'Dead' Man's Heart Thumps After 45 Mins

'Dead' Man's Heart Thumps After 45 Mins
Updated on
2 min read

CHENNAI: Jaysukhbai Thaker’s life would have ended on a stretcher after he suffered a cardiac arrest that stopped his heart for 45 long, decisive minutes. But this is precisely the time it took for a special team of doctors at Fortis Malar Hospital to revive the 38-year-old, who was technically “dead”.

And this revival process was just as intensive as ensuring his survival using a complex procedure termed ‘Extracorporeal cardiopulmonary resuscitation’ (ECPR) that kept the brain protected during his cardiac arrest. Jaysukhbai was airlifted from his hometown in Porbandar for a possible transplant as he had been suffering from dilated cardiomyopathy, a heart muscle disease that spells slow degradation, leading to end-stage heart failure.

The ECPR procedure was only administered after repeated failed attempts at getting his heart to pump. By this procedure, which doesn’t have too many specialised on-call teams in any other hospital, the patient was supported with a portable heart and lung machine.

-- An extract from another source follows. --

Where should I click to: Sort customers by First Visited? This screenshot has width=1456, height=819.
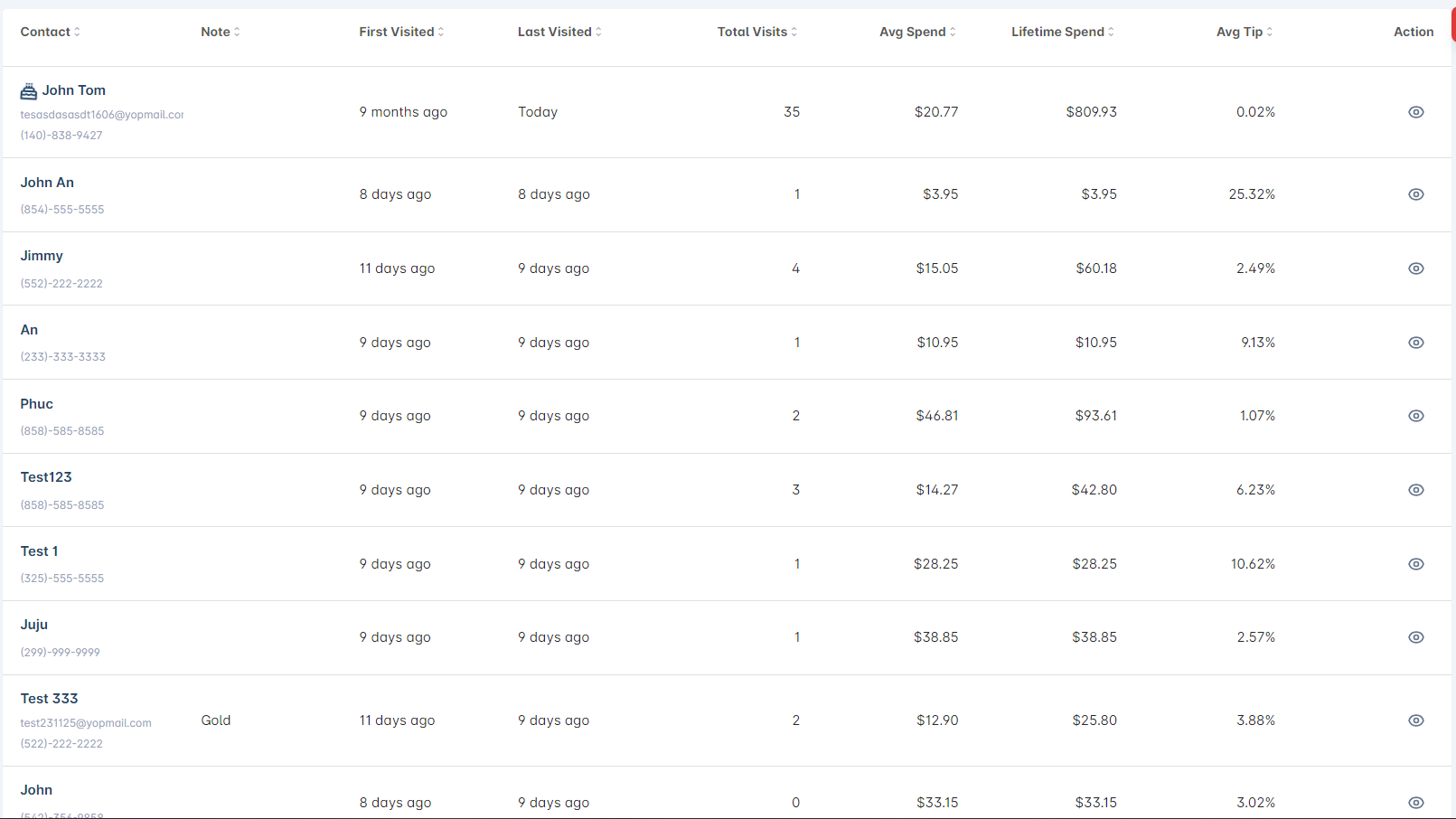click(x=401, y=32)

“From the cardiologist’s point of view, ECPR is a wonderful life-saving procedure, but under-utilised in the cathlabs and coronary care units due to various logistics problems. We have now taken the lead in this very critically useful area and this is the first hospital to start this in a formal manner for cardiac arrest patients,” said Ravikumar, intervention cardiologist.

K G Rao, a member of the panel of doctors from Fortis Malar, said that ECPR, though highly specialised, improves chances of cardiac complications by 70-80% and that the CPR committee at the hospital will be trying to enhance its use of ECPR.

The director at the hospital’s Centre for Heart Failure and Transplant, Dr K R Balakrishnan, who led the procedure that revived the patient (completely recovered now) remarked that the process was technically difficult but it is a promising new technology in situations deemed to be fatal.